It begins in 1969 when big shots from Humble Oil and ARCO (now known as
Exxon and British Petroleum) met with the Chugach Natives, owners of the
most valuable parcel of land on the planet: Valdez Port, the only
conceivable terminus for a pipeline that would handle a trillion dollars
in crude oil.

These Alaskan natives ultimately agreed to sell the Exxon consortium
this astronomically valuable patch of land — for a single dollar. The
Natives refused cash. Rather, in 1969, they asked only that the oil
companies promise to protect their Prince William Sound fishing and seal
hunting grounds from oil.

In 1971, Exxon and partners agreed to place the Natives’ specific list
of safeguards into federal law. These commitment to safety reassured
enough Congressmen for the oil group to win, by one vote, the right to
ship oil from Valdez.

The oil companies repeated their promises under oath to the US Congress.

The spill disaster was the result of Exxon and partners breaking every
one of those promises – cynically, systematically, disastrously, in the
fifteen years leading up to the spill.

Forget the drunken skipper fable. As to Captain Joe Hazelwood, he was
below decks, sleeping off his bender. At the helm, the third mate would
never have collided with Bligh Reef had he looked at his Raycas radar.
But the radar was not turned on. In fact, the tanker’s radar was left
broken and disasbled for more than a year before the disaster, and Exxon
management knew it. It was just too expensive to fix and operate.

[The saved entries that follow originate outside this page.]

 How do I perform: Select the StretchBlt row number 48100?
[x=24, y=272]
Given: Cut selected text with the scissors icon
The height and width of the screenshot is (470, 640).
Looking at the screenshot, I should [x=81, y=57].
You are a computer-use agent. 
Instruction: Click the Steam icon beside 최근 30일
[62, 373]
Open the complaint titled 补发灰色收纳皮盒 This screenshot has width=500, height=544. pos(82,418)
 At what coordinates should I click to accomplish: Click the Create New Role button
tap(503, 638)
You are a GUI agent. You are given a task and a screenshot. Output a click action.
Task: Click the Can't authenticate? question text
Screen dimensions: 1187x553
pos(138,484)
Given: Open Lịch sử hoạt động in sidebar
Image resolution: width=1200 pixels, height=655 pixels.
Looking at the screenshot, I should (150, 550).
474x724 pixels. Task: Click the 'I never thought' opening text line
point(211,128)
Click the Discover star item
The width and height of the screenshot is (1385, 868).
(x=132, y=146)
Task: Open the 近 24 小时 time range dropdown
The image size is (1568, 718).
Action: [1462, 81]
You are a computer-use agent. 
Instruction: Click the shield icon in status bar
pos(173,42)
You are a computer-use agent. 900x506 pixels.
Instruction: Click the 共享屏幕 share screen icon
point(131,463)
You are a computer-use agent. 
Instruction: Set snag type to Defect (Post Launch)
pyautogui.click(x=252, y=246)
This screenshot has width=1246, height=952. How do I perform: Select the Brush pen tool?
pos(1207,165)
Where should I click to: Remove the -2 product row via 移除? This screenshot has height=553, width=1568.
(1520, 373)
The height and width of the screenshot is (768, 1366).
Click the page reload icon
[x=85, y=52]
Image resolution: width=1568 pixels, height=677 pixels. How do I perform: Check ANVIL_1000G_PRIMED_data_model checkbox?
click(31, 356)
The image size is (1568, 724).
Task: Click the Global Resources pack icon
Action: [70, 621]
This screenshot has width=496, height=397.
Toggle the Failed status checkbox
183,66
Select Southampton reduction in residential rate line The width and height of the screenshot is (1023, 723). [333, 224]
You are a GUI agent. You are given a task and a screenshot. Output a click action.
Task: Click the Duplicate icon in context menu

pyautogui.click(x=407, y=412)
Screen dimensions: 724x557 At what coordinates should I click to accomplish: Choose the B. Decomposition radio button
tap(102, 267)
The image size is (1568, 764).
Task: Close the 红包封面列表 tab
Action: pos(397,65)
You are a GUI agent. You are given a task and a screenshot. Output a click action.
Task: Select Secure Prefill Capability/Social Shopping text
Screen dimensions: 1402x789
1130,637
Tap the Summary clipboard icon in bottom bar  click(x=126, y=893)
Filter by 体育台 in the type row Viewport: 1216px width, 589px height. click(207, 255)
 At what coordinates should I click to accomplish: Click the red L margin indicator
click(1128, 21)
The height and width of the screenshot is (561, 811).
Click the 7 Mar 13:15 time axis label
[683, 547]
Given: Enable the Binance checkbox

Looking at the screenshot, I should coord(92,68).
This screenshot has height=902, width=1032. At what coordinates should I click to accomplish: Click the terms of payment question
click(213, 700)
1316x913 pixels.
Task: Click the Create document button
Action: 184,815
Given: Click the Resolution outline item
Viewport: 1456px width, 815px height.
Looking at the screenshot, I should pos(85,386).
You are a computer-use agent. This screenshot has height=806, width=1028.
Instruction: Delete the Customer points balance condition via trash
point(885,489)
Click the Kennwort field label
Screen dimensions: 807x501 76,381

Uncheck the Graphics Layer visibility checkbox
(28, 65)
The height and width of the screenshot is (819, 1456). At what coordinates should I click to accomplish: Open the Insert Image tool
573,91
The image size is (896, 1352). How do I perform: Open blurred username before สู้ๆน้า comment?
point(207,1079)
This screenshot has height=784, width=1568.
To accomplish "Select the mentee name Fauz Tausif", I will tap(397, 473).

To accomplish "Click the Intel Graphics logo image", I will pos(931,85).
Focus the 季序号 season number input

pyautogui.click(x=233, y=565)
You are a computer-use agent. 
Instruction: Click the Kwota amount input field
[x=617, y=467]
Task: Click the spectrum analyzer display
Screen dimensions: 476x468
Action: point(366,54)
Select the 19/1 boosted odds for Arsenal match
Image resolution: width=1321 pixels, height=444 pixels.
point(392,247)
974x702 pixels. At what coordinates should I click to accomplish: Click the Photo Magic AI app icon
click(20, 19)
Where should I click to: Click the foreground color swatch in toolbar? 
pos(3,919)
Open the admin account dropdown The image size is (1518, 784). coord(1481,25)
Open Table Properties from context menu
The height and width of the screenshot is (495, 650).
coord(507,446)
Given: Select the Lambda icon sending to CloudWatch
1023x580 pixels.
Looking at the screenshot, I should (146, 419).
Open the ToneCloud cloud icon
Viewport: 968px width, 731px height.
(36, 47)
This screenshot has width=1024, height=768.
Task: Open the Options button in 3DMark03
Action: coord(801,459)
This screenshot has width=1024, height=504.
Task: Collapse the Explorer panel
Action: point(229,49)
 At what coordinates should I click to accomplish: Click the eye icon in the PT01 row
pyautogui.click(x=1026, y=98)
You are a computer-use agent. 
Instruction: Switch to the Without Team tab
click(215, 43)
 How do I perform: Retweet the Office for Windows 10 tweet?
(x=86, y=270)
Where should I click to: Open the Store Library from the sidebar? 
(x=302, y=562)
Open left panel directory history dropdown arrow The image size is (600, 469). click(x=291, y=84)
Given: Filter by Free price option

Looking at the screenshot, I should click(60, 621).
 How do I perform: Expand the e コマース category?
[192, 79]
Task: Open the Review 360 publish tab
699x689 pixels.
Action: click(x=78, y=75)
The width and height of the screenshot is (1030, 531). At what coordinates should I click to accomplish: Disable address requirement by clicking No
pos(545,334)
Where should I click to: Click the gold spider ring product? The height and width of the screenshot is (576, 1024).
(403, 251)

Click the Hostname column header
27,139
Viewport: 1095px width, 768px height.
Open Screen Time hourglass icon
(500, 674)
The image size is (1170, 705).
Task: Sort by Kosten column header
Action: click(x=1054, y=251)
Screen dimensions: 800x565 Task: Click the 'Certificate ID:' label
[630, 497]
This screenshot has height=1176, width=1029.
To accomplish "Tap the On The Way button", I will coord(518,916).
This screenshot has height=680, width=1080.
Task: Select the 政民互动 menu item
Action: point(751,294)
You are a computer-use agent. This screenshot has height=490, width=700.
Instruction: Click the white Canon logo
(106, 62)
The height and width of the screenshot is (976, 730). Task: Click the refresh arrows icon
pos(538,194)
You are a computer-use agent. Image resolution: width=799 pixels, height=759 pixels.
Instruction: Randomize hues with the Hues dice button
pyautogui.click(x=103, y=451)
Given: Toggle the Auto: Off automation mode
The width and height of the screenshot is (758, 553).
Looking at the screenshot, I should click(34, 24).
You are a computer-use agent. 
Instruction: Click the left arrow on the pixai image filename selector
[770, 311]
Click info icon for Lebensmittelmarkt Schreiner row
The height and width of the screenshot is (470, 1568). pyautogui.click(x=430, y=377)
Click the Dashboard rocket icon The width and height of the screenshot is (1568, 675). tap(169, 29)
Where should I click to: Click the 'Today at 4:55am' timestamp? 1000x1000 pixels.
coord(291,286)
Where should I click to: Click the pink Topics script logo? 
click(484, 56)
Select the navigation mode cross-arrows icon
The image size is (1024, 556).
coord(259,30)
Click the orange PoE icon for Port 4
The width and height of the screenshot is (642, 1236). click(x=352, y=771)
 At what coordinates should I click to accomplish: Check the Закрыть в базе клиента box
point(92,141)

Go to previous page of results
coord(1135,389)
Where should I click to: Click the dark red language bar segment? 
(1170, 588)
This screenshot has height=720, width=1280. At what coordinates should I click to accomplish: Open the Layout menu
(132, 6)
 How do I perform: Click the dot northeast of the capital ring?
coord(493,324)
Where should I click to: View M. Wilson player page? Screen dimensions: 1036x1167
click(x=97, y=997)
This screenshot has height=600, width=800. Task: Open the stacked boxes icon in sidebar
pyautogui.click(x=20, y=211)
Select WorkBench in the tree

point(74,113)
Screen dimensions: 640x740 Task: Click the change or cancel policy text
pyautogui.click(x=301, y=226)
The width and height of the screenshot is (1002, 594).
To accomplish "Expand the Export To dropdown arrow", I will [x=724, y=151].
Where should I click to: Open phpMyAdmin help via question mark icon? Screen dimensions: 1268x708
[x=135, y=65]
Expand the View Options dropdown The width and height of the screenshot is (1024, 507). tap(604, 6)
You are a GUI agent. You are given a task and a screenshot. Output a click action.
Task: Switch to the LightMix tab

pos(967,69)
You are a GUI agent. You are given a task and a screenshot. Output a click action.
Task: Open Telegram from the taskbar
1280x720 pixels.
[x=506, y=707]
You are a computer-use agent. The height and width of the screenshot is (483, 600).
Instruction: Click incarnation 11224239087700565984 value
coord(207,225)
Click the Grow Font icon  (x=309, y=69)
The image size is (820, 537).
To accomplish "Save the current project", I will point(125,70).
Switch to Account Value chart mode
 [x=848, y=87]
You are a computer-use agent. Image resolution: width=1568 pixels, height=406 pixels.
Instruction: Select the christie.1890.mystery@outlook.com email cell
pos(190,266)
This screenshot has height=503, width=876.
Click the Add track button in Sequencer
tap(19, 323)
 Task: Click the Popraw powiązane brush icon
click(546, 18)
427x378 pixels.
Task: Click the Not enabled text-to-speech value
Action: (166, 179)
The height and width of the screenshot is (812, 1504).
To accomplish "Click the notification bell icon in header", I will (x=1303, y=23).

For the Chugach, this discovery was poignantly ironic. On their list of
safety demands in return for Valdez was “state-of-the-art” on-ship

We discovered more, but because of the labyrinthine ways of litigation,
little became public, especially about the reckless acts of the industry
consortium, Alyeska, which controls the Alaska Pipeline.
Several smaller oil spills before the Exxon Valdez could have warned of
a system breakdown. But a former Senior Lab Technician with Alyeska,
Erlene Blake, told our investigators that management routinely ordered
her to toss out test samples of water evidencing spilled oil. She was
ordered to refill the test tubes with a bucket of clean sea water
called, “The Miracle Barrel.”
In a secret meeting in April 1988, Alyeska Vice-President T.L. Polasek
confidentially warned the oil group executives that, because Alyeska had
never purchased promised safety equipment, it was simply “not possible”
to contain an oil spill past the Valdez Narrows — exactly where the
Exxon Valdez ran aground 10 months later.
The Natives demanded (and law requires) that the shippers maintain
round- the-clock oil spill response teams. Alyeska hired the Natives,
especiallly qualified by their generations-old knowledge of the Sound,
for this emergency work. They trained to drop from helicopters into the
water with special equipment to contain an oil slick at a moments
notice. But in 1979, quietly, Alyeska fired them all. To deflect
inquisitive state inspectors, the oil consortium created sham teams,
listing names of oil terminal workers who had not the foggiest idea how
to use spill equipment which, in any event, was missing, broken or
existed only on paper.
In 1989, when the oil poured from the tanker, there was no Native
response team, only chaos.

Today, twenty years after the oil washed over the Chugach beaches, you
can kick over a rock and it will smell like an old gas station.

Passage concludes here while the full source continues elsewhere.